「続、続、最後から二番目の恋」は、あとは最終回を残すのみとなりました。
これが終わるのは、本当に淋しい。そして、これだけの作品は、一朝一夕には出来ません。
十数年かけて熟成されてきたからです。こんなドラマは、いま、どこを探してもありません。
ファーストシーズンを見て、そのことを強く感じました。みんな、きちんと年月を重ねているのです。
当初、バリバリ仕事をしていた、小泉今日子扮する千明、森口博子扮する啓子、渡辺真起子扮する祥子たちは、いま定年を目の前にして、など老害呼ばわりされております。
好きで歳をとったのではない、懸命に働いてきた、それの何が悪いのか、これは、同世代である私には、痛いほどわかります。

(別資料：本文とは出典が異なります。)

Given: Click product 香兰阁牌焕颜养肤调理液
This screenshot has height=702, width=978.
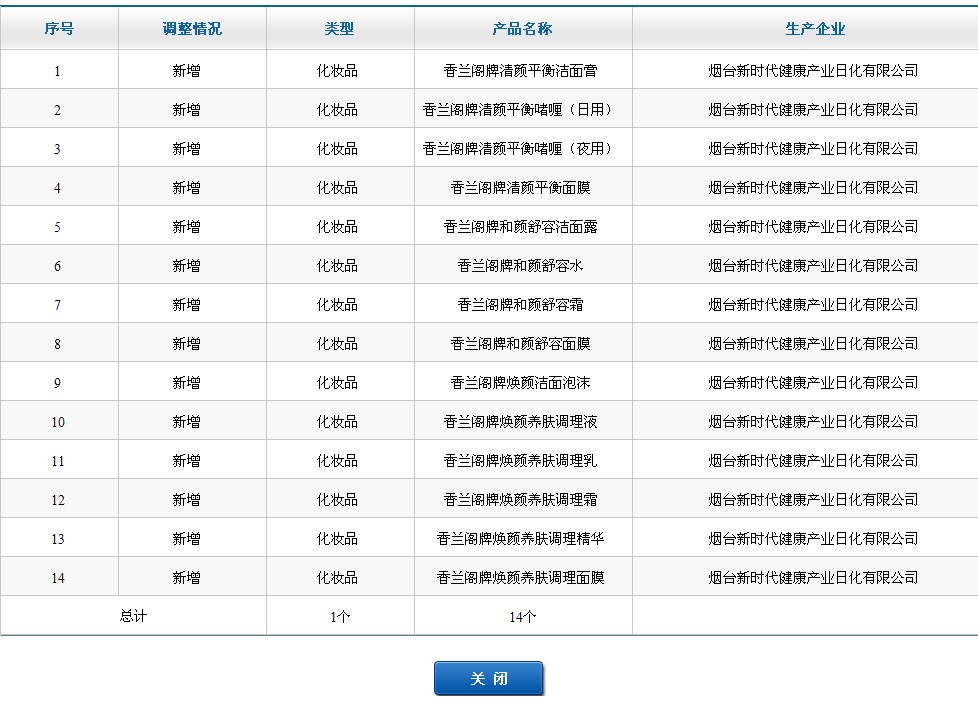Looking at the screenshot, I should click(521, 422).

面白い、面白いが切ない。だからさらに面白い。中井貴一たちが、誰かひとり欠けても続けないといった意味がよくわかります。
織本順吉扮する一条さんのように、亡くなったひとは、亡くなったことにする。それは当然のことなのです。
思えば、テレ朝には、シリーズ化したドラマはたくさんありますが、年齢は全てぼかしております。刑事ものがほとんどのため、とっくに定年になっているからです。
こういう作品で、思い浮かぶのは、たったひとつ、「北の国から」だけです。そして、この両方に出ていたのが、内田有紀というのも、不思議な縁を感じます。
どういう結末になるかはわかりませんが、どんなかたちであれ、続きをさらに希望します。